— START Records to use —
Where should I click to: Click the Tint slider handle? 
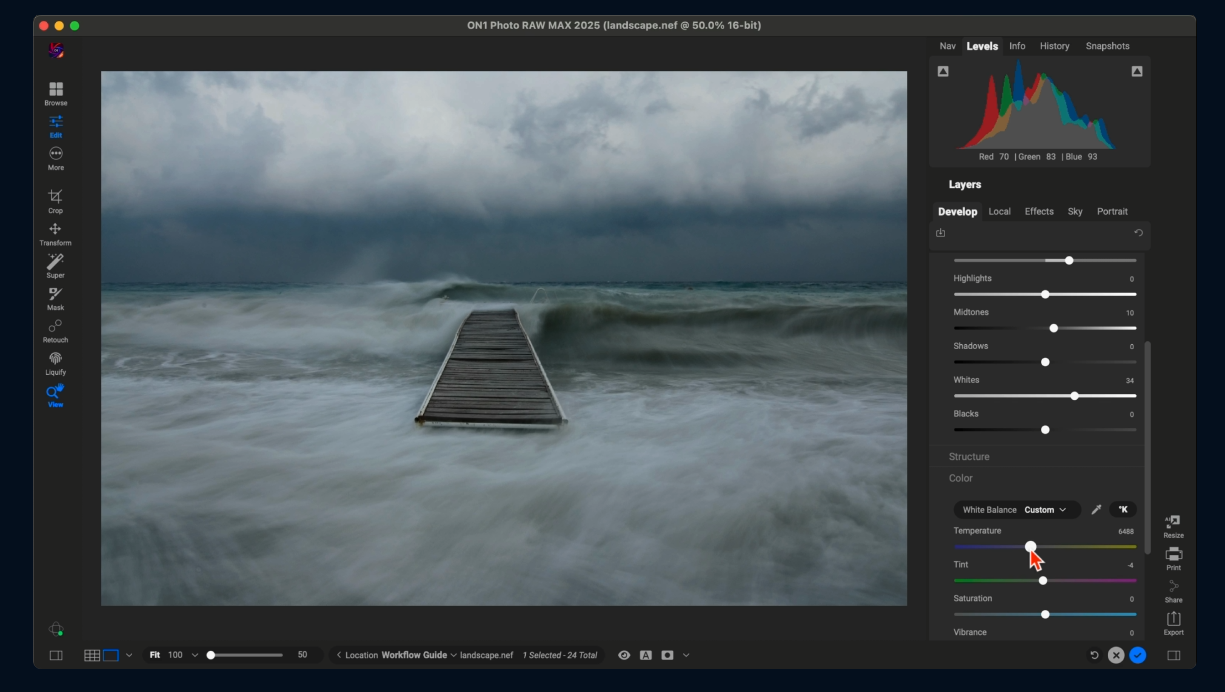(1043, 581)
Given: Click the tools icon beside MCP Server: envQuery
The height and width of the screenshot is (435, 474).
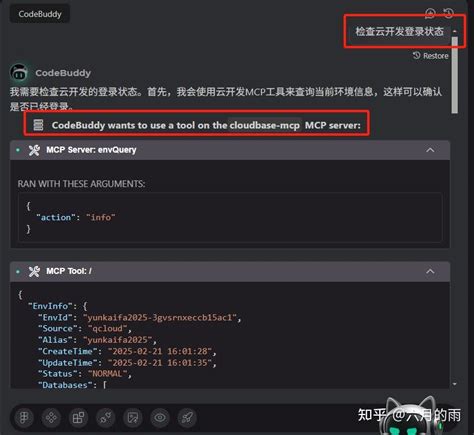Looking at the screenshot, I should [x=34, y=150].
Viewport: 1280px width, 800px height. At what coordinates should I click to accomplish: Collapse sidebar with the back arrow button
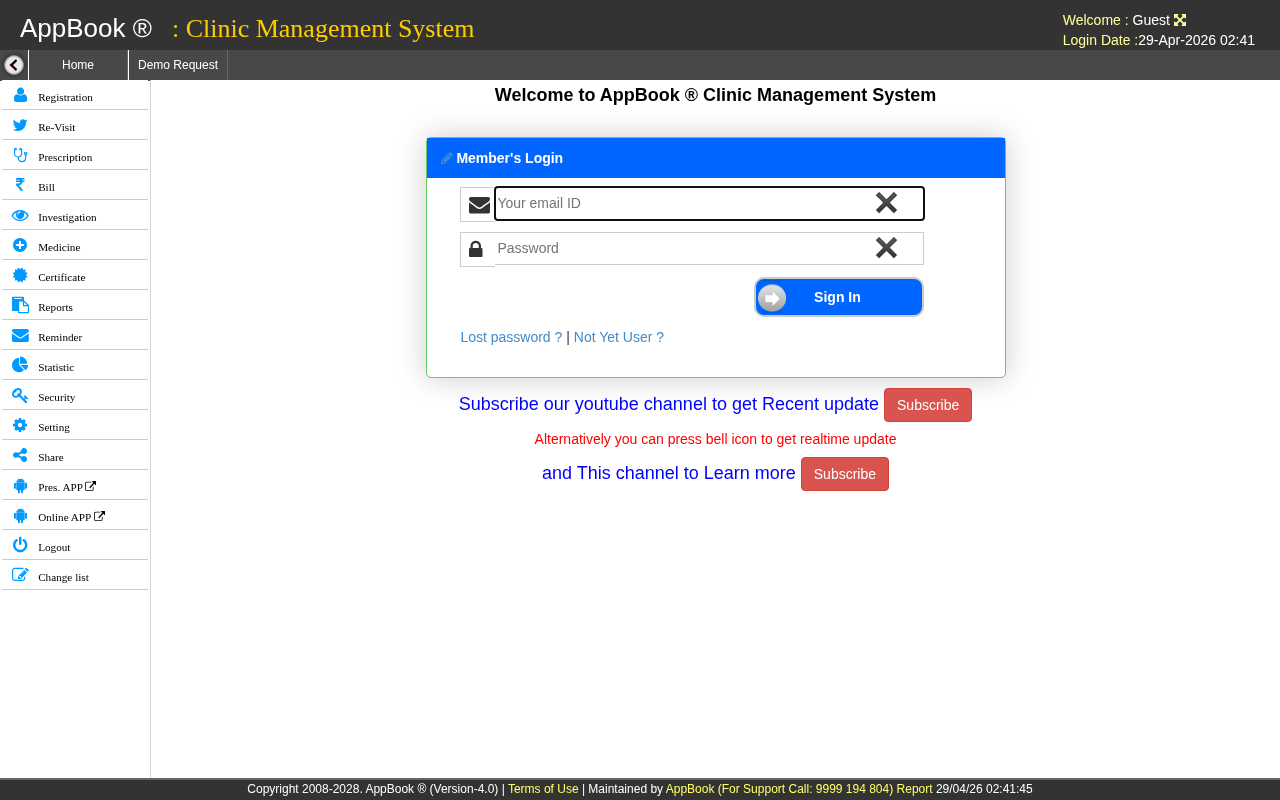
— END Records to use —
▶ **Aim**: Please set out all of the data above as a JSON list of strings, one string per line, skipping blank lines and leaving out the pictures.

▶ **Expected answer**:
[
  "Where should I click to: Click the Tint slider handle? ",
  "(1043, 581)",
  "Given: Click the tools icon beside MCP Server: envQuery",
  "The height and width of the screenshot is (435, 474).",
  "Looking at the screenshot, I should [x=34, y=150].",
  "Viewport: 1280px width, 800px height. At what coordinates should I click to accomplish: Collapse sidebar with the back arrow button"
]